Servers and Desire

Thursday January 20, 2022 — Taipei, Taiwan

I’ve been writing recently about internet infrastructure, and how we can make running (and building) websites easier and more accessible. One of the posts on my queue on this topic is “here’s why managing your own servers is easy and rewarding.” It was interesting, then, to see a couple recent posts that touch on this.

A few weeks ago, Moxie Marlinspike wrote “People don’t want to run their own servers, and never will.” In the context he’s writing in, this seems like a fair statement. He went on:

Even nerds do not want to run their own servers at this point. Even organizations building software full time do not want to run their own servers at this point. If there’s one thing I hope we’ve learned about the world, it’s that people do not want to run their own servers. The companies that emerged offering to do that for you instead were successful, and the companies that iterated on new functionality based on what is possible with those networks were even more successful.

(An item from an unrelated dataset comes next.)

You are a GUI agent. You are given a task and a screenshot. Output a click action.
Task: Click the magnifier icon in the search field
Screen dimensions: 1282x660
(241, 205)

This, clearly, is largely accurate. A few days ago, I read this article about the covidtests.gov website explaining that the United States government apparently also does not want to run their own servers. The person writing that article suggests that this is a good thing: “This affords agencies the space to focus on improved user experience and service delivery, rather than consuming large resources keeping sites up and running.”

It was startling to read that — while I think it’s reasonable to say that building covidtests.gov on AWS was a good tactical decision, given the resources available, suggesting that the United States government is better off for outsourcing the infrastructure that runs its critical functions seems like a sad sign of the ideological success of the bipartisan project to reduce state capacity as much as possible (and not in the cool anarchist way).

These two examples are interesting, though, because they illustrate two different errors in thinking about this topic.

First, Moxie’s claim that “people don’t want to run their own servers, and never will” — this assumes that the difficulty and pain involved in running a server is a constant (or at least that the lower bound is high enough that it doesn’t matter), which is clearly untrue — I’ve been managing servers for a decade, and even in that (relatively short) amount of time, a lot of things have gotten easier: Let’s Encrypt has made getting HTTPS certs trivial, nginx added dynamic module loading, dependency management has become much easier, whether via containers or static linking, and many other things quietly improved in small ways.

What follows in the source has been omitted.